» EXCERPTED PASSAGE
--------------------
However, Pastor Saeed continues to serve an eight-year sentence.
President Obama's administration has not shown enough commitment to the plight of Saeed, the persecuted church and human rights around the world, the Coalition said. "President Obama has yet to call or reach out to Naghmeh Abedini, the wife of Pastor Saeed, pledging American support for her imprisoned husband and religious freedom."
Obama has shown commitment to other causes, the Coalition noted. The president "personally reached out and called Jason Collins, the first openly gay athlete in an American professional sport, and Sandra Fluke, an attorney, when she called for health insurance plans to cover birth control."
"Tragically the Obama administration has shown no public commitment toward securing the release of pastor Saeed from a brutal eight year Iranian prison sentence or embracing religious freedom and the persecuted church around the world," Mahoney said.
"We will be giving a national call to the faith community and people of good will from all across America to come to our nation's capital on March 8 and stand in solidarity with Naghmeh, her husband and the persecuted church," he added.
--------------------
» RECORDED INFORMATION
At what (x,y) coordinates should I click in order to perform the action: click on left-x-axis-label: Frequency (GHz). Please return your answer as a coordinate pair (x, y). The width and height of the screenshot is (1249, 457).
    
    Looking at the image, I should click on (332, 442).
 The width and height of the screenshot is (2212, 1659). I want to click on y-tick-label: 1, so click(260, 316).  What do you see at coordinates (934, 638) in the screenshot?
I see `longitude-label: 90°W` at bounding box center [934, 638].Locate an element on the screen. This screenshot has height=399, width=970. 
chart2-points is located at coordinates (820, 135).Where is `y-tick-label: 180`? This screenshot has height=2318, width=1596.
--------------------
» EXERCISE 1
Name every person mentioned in the article on Pastor Saeed.
» EXERCISE 2
For the article on Pastor Saeed, decide whether each statement agrees with it, and quote the words that settle each one: (a) Pastor Saeed is serving an eight-year sentence. (b) President Obama has called Naghmeh Abedini. (c) The planned gathering in the nation's capital is set for March 8.
» EXERCISE 3
Resume the article on Pastor Saeed from its final sentence.

» EXPECTED OUTPUT 1
Pastor Saeed, President Obama, Naghmeh Abedini, Jason Collins, Sandra Fluke, Mahoney

» EXPECTED OUTPUT 2
(a) Yes: "Pastor Saeed continues to serve an eight-year sentence."
(b) No: "President Obama has yet to call or reach out to Naghmeh Abedini"
(c) Yes: "come to our nation's capital on March 8"

» EXPECTED OUTPUT 3
Saeed grew up in Iran before converting to Christianity at the age of 20. He later traveled with his family back and forth between Iran and the U.S. to meet other members of his family and for Christian work.
During one such trip in 2009, Saeed was detained by Iranian officials and interrogated for his conversion. While he was released with a warning against engaging in underground church activities, he was once again arrested in July 2011 while working on a non-sectarian orphanage project.
Saeed was sentenced last year for endangering "national security," but it is believed the punishment has more to do with his Christian faith.